Corporate Video: Viewer connection

Technological advances and a shifting corporate landscape have transformed the corporate video. Ian Evans reports.

Most of us at some time in our working lives have been gathered into a meeting room and shown a corporate video.

Whether it's a David Brentesque manager informing us of good business practice, or the health and safety department advising us how to be careful around the office, the video is an established medium for education and corporate promotion.

But while dated or poor-quality products may continue to blight some people's perception of corporate videos, the bulk of the British sector has earned an international reputation for professionalism, innovation and creativity in a UK industry worth £500m.

Employing thousands of cameramen, script writers, producers, editors, post-production, lighting and sound staff among others, the corporate video has become an important part of the marketing mix, according to Band & Brown Communications CEO Gerry Hopkinson.

'With increasing globalisation and the need to communicate on an international level, videos are essential,' he says. 'But it can't be just a propaganda tool for the client. There has to be two-way communication, a question and answer element built in.'

Video, whether on celluloid, DVD, CD-Rom or online, can be an attractive communications alternative to print. Done well, it's compelling and can bring a subject to life, making an audience sit up and listen in a way the written word cannot.

Large Blue director Ade Thomas says there are a number of techniques to enhance a message via video, such as music, lighting, colour, graphics and different shot angles.

Charity Hearing Dogs for Deaf People employed Large Blue last year to make a corporate video at a cost of £15,000. 'The last corporate video we had taped was 12 years ago, so it was a bit old,' says head of PR Jenny Moir. 'We changed our name and corporate logos so a new video had to reflect that. Because of the nature of what we do, videos are a great tool because we only have so many dogs to show people and we can't just transport them round the country. Of course, pictures of puppies and dogs also have an emotional pull.'

The organisation received 100 DVDs, 100 CD-Roms and 200 videos, which have since been distributed to its branches, volunteers, rotary clubs and various other groups.

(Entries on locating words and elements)
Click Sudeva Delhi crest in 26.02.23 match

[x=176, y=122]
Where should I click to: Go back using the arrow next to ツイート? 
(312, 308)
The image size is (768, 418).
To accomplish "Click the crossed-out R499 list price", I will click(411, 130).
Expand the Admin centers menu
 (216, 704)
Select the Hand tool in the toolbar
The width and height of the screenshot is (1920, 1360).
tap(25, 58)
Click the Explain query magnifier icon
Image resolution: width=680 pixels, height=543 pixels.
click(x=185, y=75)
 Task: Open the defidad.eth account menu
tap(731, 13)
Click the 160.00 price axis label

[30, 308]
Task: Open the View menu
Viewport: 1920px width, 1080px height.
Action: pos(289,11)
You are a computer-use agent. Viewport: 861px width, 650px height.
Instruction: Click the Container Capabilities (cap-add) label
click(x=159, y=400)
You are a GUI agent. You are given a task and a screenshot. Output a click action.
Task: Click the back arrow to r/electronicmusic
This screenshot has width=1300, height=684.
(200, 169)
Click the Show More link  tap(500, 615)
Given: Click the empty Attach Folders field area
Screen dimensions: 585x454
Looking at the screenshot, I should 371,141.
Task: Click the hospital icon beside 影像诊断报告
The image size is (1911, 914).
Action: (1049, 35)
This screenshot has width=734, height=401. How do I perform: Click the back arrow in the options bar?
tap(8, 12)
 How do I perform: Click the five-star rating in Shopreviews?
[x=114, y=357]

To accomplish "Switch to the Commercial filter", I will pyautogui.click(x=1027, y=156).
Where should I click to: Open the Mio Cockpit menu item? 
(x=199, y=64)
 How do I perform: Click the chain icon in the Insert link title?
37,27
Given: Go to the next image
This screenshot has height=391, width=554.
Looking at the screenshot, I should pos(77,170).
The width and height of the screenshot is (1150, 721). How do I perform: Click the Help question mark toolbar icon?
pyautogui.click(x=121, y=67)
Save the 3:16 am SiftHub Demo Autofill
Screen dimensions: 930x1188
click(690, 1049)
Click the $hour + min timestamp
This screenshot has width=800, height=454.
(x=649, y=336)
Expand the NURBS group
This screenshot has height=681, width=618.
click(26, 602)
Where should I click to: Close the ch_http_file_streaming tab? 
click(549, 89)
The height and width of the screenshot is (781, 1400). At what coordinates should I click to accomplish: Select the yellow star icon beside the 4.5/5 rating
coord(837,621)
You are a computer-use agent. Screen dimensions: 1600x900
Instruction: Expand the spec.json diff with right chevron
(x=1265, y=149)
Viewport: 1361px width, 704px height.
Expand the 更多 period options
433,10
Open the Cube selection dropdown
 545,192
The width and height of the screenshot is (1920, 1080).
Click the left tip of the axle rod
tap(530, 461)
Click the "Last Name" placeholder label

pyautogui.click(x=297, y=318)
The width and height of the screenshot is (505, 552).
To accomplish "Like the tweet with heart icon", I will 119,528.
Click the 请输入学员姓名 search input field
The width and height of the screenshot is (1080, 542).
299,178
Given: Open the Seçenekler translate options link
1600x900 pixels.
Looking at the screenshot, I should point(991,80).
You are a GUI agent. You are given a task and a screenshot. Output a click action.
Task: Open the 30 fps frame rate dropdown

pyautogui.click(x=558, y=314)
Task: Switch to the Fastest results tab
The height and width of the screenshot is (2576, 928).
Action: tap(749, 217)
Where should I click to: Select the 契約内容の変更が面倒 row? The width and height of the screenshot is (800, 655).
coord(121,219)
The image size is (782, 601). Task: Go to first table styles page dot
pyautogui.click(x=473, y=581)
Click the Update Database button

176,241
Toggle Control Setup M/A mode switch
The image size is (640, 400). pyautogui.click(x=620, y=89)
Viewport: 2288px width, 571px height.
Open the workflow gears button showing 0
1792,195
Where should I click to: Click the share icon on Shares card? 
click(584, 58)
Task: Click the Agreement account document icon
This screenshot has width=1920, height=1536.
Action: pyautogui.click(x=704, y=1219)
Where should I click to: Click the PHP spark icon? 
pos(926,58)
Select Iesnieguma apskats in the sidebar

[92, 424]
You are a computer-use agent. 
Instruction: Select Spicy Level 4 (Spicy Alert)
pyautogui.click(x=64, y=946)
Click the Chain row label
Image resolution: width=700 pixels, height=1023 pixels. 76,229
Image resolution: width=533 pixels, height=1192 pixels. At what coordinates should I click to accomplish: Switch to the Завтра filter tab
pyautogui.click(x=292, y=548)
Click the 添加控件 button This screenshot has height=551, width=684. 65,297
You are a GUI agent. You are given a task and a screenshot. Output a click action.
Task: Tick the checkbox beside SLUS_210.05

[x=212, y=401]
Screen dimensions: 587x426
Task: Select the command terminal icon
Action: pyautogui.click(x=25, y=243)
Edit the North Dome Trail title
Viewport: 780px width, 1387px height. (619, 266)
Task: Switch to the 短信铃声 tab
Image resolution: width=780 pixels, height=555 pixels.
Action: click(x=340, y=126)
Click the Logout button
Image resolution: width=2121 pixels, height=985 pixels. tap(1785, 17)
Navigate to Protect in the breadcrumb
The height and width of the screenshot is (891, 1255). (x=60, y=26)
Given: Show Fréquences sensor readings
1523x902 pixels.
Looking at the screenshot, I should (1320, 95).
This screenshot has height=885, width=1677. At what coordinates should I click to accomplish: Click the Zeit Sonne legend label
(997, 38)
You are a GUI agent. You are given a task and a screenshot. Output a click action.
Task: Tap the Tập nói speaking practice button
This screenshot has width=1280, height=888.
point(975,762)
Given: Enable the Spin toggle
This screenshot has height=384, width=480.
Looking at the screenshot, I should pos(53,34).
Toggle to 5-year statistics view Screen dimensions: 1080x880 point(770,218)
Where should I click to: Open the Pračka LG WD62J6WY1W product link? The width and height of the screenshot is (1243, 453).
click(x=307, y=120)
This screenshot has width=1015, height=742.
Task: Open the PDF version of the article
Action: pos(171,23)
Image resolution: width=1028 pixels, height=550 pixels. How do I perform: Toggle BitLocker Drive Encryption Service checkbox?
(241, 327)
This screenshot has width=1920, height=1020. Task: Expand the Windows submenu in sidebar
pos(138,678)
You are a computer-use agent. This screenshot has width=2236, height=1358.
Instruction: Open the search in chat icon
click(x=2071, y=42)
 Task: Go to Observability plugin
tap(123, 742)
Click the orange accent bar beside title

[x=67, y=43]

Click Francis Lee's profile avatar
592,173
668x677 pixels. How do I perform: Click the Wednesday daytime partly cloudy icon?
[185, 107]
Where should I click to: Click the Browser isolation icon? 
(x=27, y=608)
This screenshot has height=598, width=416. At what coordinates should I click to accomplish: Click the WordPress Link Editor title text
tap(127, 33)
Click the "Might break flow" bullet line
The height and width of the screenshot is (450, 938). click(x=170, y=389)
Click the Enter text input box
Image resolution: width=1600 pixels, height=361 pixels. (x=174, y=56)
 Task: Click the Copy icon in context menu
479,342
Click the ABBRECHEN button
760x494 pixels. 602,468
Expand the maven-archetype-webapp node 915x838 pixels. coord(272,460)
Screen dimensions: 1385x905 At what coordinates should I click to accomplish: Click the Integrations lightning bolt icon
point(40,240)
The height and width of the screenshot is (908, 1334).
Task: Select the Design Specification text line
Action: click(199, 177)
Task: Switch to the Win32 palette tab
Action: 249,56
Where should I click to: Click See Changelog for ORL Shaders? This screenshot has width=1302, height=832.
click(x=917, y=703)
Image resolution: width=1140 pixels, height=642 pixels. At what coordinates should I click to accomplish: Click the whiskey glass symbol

## Tasks to carry out
1 – From the records, arrange the lines starting at the one containing "This screenshot has width=734, height=401." and ending at the one containing "[x=114, y=357]" as a Markdown table with the columns Row and Record line, skipping any blank lines.
2 – Pick up the article on corporate video after its final sentence and carry it further.

## Task-by-task results
1 –
| Row | Record line |
|---|---|
| 1 | This screenshot has width=734, height=401. How do I perform: Click the back arrow in the options bar? |
| 2 | tap(8, 12) |
| 3 |  How do I perform: Click the five-star rating in Shopreviews? |
| 4 | [x=114, y=357] |

2 –
Informative, interesting, honest

The current social environment has had an affect on how corporate video is put together. The scope of media outlets, allowing access to information 24/7, means people have become more discerning and cynical when it comes to how information is portrayed.

World Television chief operating officer Jon King, whose company boasts BP, Sony and Amnesty International among its clients, argues that if you are putting together a video for internal communications use, staff will want to know about issues such as possible redundancies.

'If you don't include that, people will want to know why there hasn't been more honesty,' he says. 'Ten years ago, corporate video was the equivalent of TV Pravda. You got people into a room and made them watch a dull video, which would tell them what the management thought they needed to know.

But you can't do that now.'

A further key element to a successful video is to inform viewers without boring them. One recent example was a video shot for BP by World Television in Los Angeles, showing its rehabilitation programme for drink and drug addicts. BP had been suffering high staff turnover at its petrol stations.

When it joined forces with a rehab centre and took on reformed addicts by giving them jobs, staff turnover fell and profits increased, which made for an interesting and informative video.

Technology advantage

While print media can provide detail and context in a way video cannot, a video can excite and amuse people in the way the printed word often fails to do.

King says advances in technology allows companies to monitor feedback on the intranet viewing of videos at companies such as Sony. 'We can see how many people watch the video at their desktop, how long for and at which point they (switch off) - all useful information on the effectiveness of the medium,' he says.

While not all firms have large budgets for corporate videos - and cost is a consideration - Pukka Films founder Paul Katis says he is realistic during discussions with clients. 'More often than not they will trust our judgement,' he says. 'But if they want to cut costs here and there, we will tell them it will affect the final product, although it's their final decision.'

His clients include the Youth Justice Board, which last year paid £50,000 for a 20-minute film on how to compile court reports.

Thomas, meanwhile, says cheaper operators can damage the reputation of the wider industry. 'Good-quality (video) isn't cheap, but it's a cost-effective medium,' he says. He claims that the general rule for attaining quality is to spend at least £1,000 per minute for a documentary-style film of ten to 15 minutes. A shorter film of about three minutes, to launch a conference, say, would typically take three or four days and cost £5,000.

If the chief consideration for a firm about to commission a video is to make sure it produces a clear message for the audience, capturing their imagination should be at the forefront of the planning stage. It's time to say goodbye to the Brent style.

IVCA: THE TRADE BODY'S VIEW

The International Visual Communications Association (IVCA) has more than 1,000 members involved in the video production process, ranging from individuals to firms employing hundreds of staff. It also represents around 1,500 members who commission videos.

Although most people refer to the end product as videos, IVCA chief executive Wayne Drew is keen to stress that the end product includes DVD, CD-Rom, the internet and intranets.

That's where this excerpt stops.